Il piumaggio mostra testa grigia e tinte giallastre sulla gola, che contrastano con il dorso bruno e i margini rossicci sulle penne delle ali. Ventre aranciato molto evidente nel maschio, femmina più opaca. Specie tendenzialmente granivora, durante la nidificazione affianca a una dieta composta in gran parte da semi e bacche, insetti e altri invertebrati, le cui larve appaiono fondamentali per l’allevamento dei pulcini. 

Generalmente, la presenza dell’Ortolano è associata alla disponibilità di alberi sparsi e a regioni temperate o calde, con buon irraggiamento solare e ridotte precipitazioni. Nel vecchio continente, la vita dell’ortolano appare legata in modo inscindibile alle aree aperte coltivate, sia in pianura che in collina, ove vi sia abbondanza di alberi e cespugli. Porzioni di incolto, muretti, margini rocciosi, occasionalmente cespugli nei pressi del bosco sembrano costituire il sito ideale per la costruzione del nido.

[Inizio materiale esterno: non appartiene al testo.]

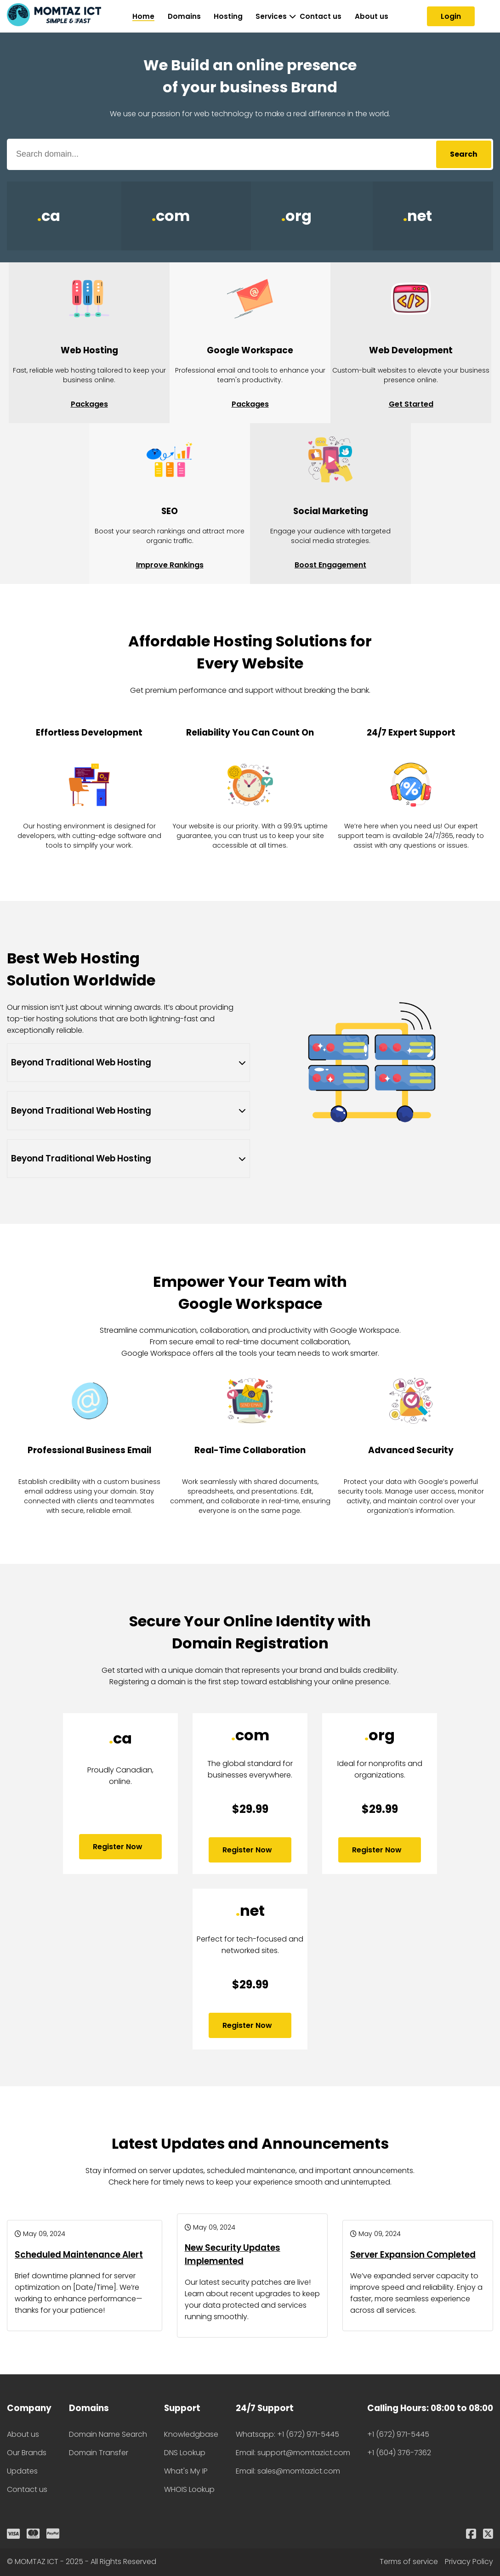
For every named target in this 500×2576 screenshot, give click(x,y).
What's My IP (186, 2471)
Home (143, 16)
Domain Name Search (108, 2434)
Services (271, 16)
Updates (22, 2471)
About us (371, 16)
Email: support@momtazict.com (293, 2452)
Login (450, 16)
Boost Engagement (330, 565)
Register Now (120, 1846)
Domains (184, 16)
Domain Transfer (98, 2452)
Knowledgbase (191, 2434)
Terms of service (409, 2561)
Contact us (321, 16)
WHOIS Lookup (189, 2489)
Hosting (227, 16)
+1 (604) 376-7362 (399, 2452)
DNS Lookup (184, 2452)
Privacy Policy (469, 2561)
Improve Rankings (170, 565)
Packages (89, 404)
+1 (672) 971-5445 (398, 2434)
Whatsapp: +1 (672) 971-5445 (287, 2434)
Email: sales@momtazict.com (288, 2471)
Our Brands (26, 2452)
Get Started (411, 404)
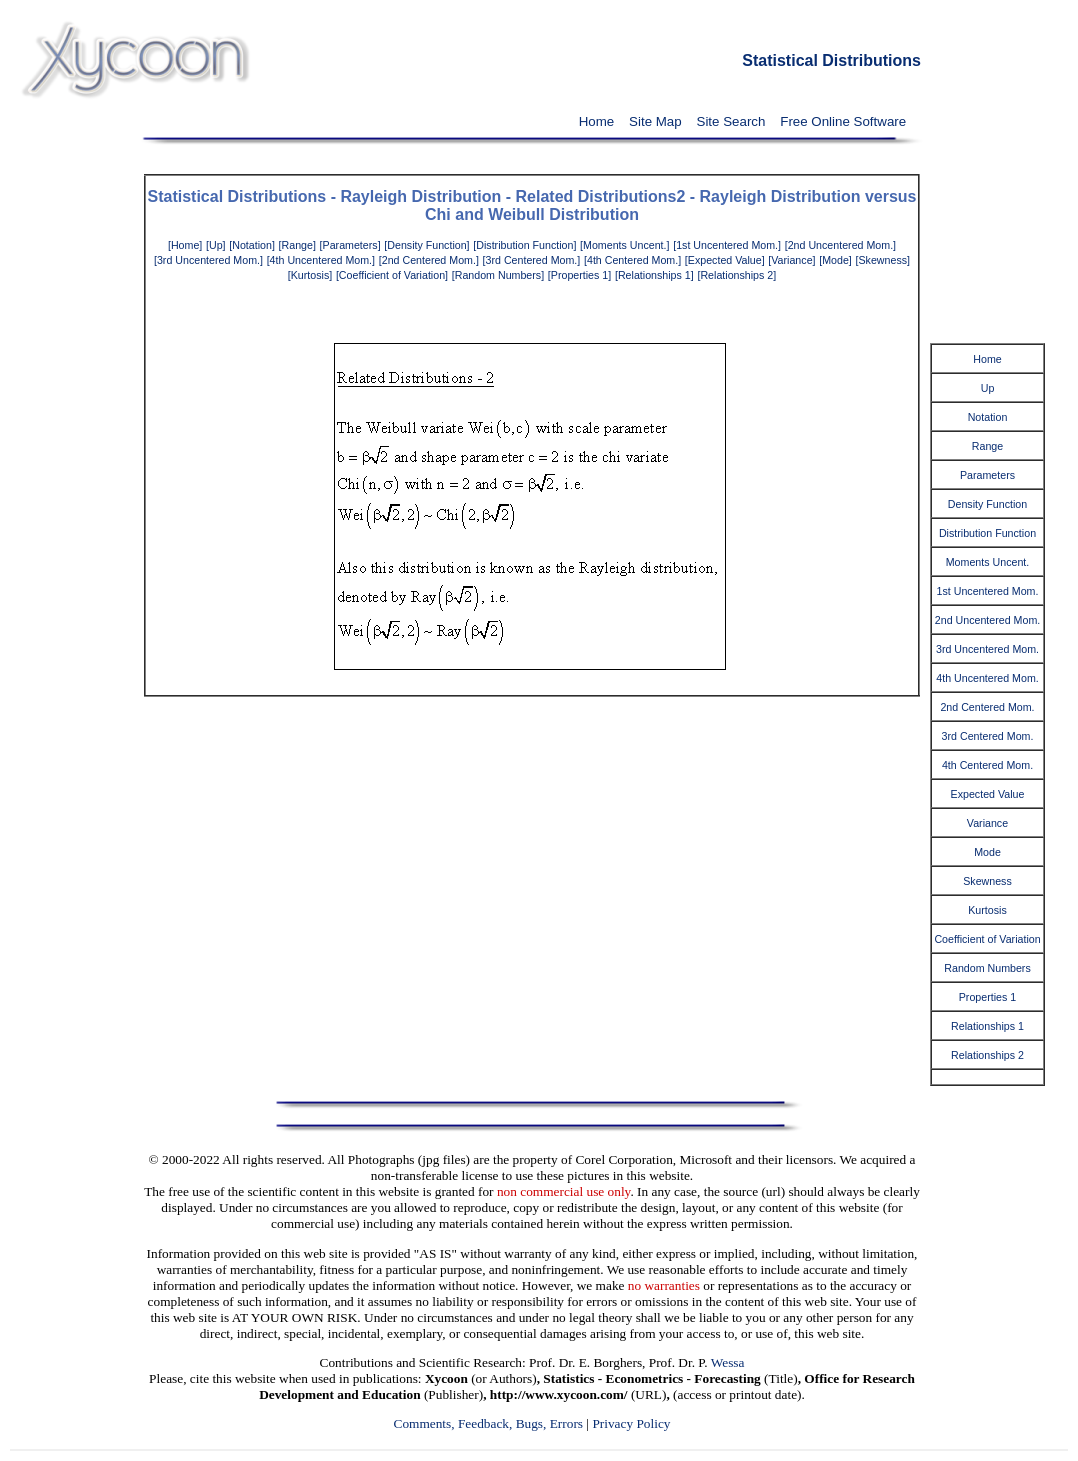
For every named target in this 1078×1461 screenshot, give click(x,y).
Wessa (728, 1362)
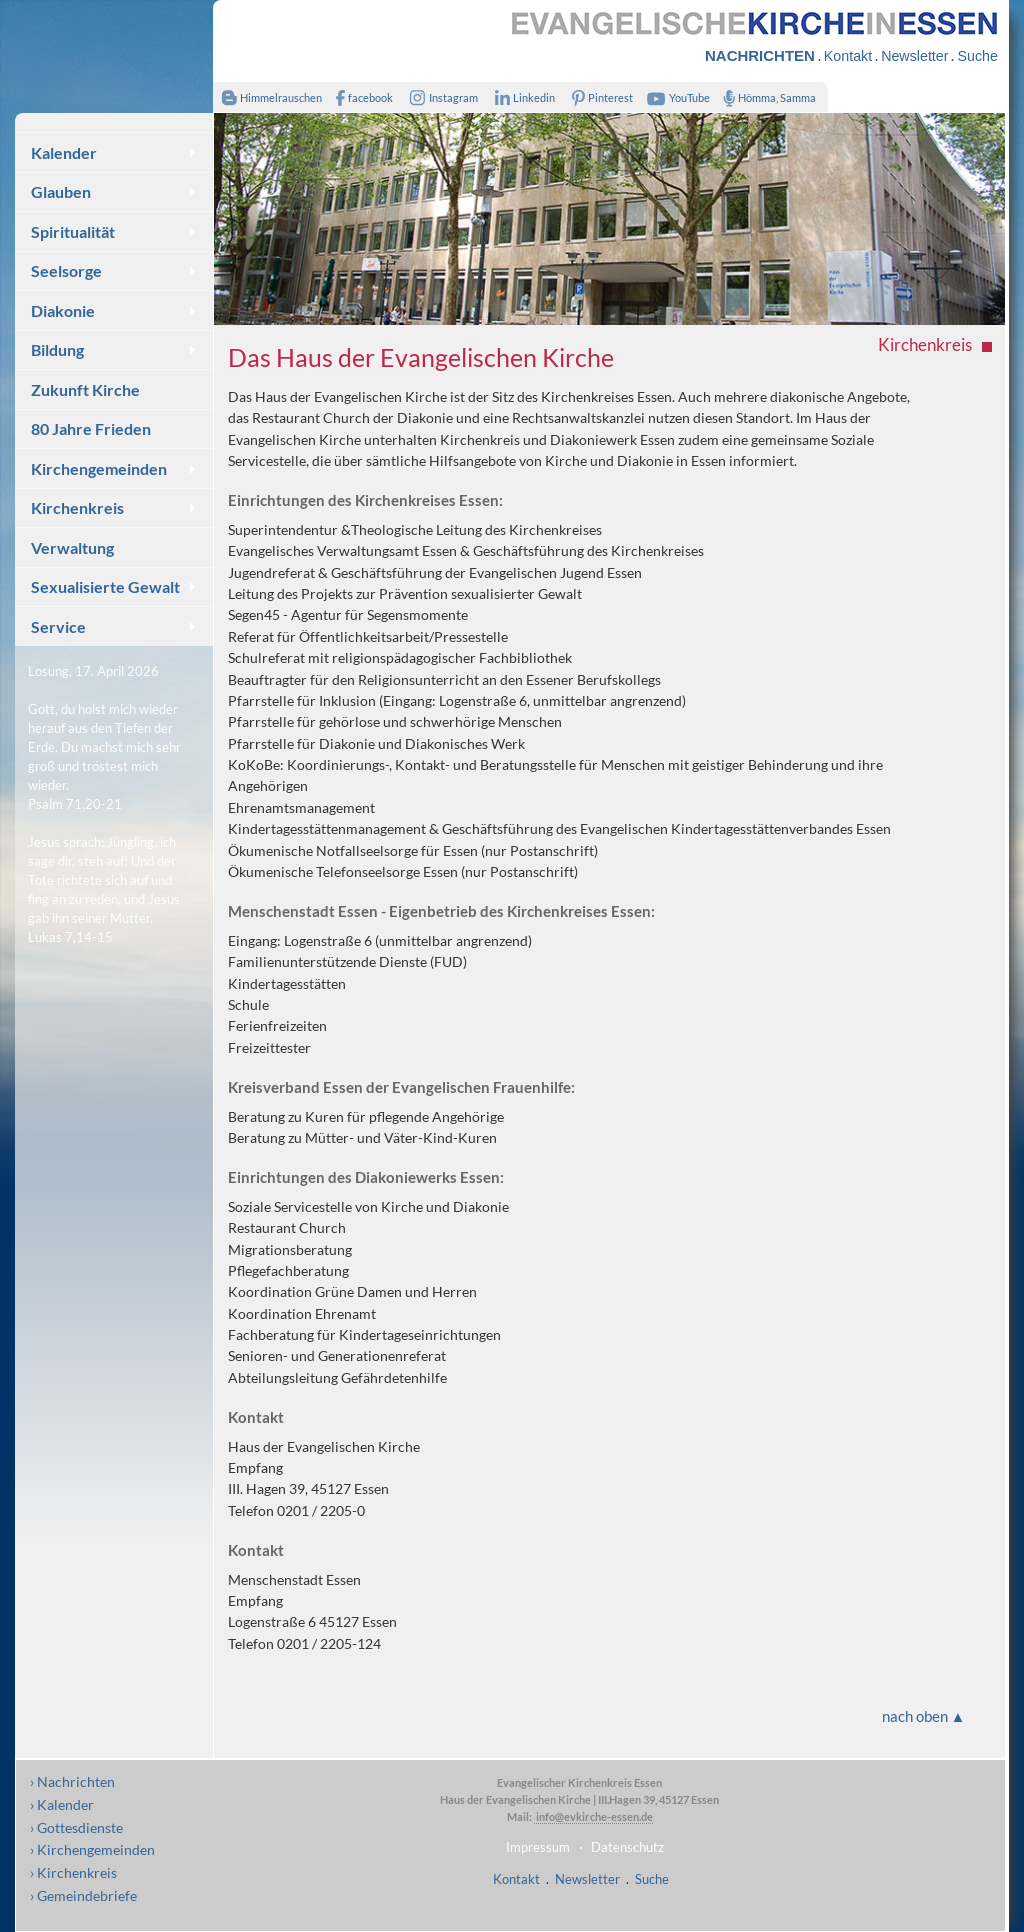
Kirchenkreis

Un tempo piuttosto comune in tutta l’area euroasiatica, questa specie è attualmente raro e – come altre specie che dipendono da questi ambienti – ha sofferto in modo particolare per l’intensificazione delle pratiche agricole. In Italia l’Ortolano è nidificante e migratore: lo svernamento avviene nell’Africa subsahariana, a nord del 5° parallelo.

Lo Status

L’Ortolano ha stato di conservazione cattivo, a causa di una contrazione di areale e di popolazione e del degrado e della riduzione del suo habitat ottimale. Anche a livello continentale lo stato di conservazione della specie non è favorevole. La popolazione italiana conta verosimilmente 500-1.500 coppie e il trend appare sconosciuto negli ultimi decenni, sebbene vi siano evidenze di cali marcati a scala locale o regionale. 

L’Ortolano ha conosciuto un largo declino nell’intero continente europeo tra il 1970 e il 1990, parzialmente moderato nei decenni successivi. Attualmente, la popolazione nidificante nell’Ue è stimata in 430-700mila coppie, pari a una frazione molto modesta della popolazione continentale complessiva.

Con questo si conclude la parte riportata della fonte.